● EXERCISE DESCRIPTION
In the entries below, reproduce the lines between the one containing "How do I perform: Click the panel" and the one containing "pyautogui.click(x=931, y=655)", inclusive, without changing a character and with nothing else.

[start of RECORDS TO USE]

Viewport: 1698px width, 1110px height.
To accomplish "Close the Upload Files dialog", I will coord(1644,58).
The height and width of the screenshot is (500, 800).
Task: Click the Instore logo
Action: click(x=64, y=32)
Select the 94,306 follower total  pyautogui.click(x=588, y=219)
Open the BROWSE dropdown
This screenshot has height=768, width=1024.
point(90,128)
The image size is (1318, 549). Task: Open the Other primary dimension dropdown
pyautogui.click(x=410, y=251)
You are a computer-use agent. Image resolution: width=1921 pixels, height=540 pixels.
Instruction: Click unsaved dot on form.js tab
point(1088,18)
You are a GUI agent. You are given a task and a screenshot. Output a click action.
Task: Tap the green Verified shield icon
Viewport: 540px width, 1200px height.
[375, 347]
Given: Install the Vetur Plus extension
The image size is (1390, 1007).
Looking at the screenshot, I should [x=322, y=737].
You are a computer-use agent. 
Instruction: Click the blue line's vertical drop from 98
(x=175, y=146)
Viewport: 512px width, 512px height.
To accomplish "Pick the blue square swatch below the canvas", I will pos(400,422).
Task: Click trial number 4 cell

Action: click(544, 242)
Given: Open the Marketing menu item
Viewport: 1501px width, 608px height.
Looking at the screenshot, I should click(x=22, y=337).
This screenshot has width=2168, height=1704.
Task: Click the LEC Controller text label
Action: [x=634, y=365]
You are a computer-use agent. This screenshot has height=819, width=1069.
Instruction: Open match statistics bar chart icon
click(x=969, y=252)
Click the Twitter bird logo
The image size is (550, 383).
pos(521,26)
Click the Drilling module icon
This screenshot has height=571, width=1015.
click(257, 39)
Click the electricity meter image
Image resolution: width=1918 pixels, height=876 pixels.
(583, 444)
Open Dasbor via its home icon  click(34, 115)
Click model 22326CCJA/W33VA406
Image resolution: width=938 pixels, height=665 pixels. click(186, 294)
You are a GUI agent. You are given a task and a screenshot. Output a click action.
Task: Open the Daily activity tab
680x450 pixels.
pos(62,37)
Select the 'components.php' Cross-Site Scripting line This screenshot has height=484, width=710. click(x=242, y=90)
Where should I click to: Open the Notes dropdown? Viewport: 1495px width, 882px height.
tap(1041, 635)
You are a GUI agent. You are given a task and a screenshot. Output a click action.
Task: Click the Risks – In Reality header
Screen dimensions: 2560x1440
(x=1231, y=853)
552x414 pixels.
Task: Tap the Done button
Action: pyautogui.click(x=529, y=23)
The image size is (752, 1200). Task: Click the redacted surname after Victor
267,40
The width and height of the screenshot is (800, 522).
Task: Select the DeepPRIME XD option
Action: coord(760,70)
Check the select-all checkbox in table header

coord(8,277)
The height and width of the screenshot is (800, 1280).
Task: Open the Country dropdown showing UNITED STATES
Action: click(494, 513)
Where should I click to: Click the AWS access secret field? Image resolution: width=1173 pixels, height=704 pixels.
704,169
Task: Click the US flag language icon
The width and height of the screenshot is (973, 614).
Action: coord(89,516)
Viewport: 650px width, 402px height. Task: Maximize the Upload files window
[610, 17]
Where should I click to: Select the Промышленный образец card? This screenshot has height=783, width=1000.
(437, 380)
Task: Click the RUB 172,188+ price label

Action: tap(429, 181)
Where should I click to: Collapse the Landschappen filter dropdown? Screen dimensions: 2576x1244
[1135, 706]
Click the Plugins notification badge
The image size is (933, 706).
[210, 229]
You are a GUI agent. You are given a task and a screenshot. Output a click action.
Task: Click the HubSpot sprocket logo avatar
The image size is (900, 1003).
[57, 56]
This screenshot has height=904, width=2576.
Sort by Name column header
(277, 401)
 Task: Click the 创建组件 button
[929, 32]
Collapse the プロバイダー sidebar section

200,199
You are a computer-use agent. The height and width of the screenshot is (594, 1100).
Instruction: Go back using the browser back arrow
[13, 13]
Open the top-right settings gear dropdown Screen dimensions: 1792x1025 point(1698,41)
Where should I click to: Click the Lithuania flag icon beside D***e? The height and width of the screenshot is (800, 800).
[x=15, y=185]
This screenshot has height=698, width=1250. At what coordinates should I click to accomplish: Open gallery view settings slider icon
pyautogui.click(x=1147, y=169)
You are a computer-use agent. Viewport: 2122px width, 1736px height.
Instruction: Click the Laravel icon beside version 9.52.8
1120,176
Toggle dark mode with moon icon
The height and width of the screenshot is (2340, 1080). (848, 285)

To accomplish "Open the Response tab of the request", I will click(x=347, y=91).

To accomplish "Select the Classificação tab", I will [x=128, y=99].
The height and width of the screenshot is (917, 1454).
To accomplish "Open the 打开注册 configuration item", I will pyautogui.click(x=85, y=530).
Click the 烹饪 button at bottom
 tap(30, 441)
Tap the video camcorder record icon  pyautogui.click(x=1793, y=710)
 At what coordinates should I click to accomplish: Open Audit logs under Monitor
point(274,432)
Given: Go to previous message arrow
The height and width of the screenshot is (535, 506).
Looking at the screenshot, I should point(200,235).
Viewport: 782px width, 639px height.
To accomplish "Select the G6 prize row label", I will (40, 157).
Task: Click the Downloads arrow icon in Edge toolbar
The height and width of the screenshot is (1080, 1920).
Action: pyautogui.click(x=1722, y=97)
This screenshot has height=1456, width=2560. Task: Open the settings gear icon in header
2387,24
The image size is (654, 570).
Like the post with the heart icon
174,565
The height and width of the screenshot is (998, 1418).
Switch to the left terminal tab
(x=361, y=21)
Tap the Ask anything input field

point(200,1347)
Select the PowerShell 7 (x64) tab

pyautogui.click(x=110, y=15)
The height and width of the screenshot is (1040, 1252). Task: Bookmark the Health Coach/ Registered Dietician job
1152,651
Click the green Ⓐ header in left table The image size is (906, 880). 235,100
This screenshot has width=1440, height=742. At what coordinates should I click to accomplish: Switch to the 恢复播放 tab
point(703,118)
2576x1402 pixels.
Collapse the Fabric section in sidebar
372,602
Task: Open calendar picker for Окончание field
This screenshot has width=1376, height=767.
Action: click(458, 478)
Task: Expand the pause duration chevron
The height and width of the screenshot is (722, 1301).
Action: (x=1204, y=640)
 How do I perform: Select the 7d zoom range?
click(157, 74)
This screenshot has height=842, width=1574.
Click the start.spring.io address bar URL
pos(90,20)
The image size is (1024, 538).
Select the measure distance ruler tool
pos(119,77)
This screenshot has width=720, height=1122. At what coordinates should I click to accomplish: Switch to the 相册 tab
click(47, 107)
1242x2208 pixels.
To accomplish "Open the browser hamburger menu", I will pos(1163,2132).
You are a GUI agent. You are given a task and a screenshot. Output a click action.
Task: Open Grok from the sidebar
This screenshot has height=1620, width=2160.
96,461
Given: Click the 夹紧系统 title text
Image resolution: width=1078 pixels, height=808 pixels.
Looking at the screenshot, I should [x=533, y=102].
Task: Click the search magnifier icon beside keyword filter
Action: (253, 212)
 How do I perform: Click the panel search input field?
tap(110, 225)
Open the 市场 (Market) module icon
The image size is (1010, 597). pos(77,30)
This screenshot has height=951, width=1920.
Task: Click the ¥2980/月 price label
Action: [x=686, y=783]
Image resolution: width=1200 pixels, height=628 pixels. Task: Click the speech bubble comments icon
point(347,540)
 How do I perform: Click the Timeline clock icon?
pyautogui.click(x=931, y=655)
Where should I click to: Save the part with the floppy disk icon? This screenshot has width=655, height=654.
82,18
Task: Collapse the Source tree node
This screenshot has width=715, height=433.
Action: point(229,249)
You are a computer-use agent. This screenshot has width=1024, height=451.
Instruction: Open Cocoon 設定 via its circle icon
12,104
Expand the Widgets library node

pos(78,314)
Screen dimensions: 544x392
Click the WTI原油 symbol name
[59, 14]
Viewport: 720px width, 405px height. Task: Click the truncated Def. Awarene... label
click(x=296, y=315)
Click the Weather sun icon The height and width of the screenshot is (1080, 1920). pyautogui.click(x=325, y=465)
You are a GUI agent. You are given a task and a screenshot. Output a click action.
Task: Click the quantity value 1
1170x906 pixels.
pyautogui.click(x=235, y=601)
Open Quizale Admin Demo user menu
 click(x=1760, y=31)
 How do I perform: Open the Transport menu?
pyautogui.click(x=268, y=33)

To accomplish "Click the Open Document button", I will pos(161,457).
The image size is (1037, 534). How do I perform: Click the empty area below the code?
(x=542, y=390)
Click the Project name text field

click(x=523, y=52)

[end of RECORDS TO USE]

● FULL SOLUTION
 How do I perform: Click the panel search input field?
tap(110, 225)
Open the 市场 (Market) module icon
The image size is (1010, 597). pos(77,30)
This screenshot has height=951, width=1920.
Task: Click the ¥2980/月 price label
Action: [x=686, y=783]
Image resolution: width=1200 pixels, height=628 pixels. Task: Click the speech bubble comments icon
point(347,540)
 How do I perform: Click the Timeline clock icon?
pyautogui.click(x=931, y=655)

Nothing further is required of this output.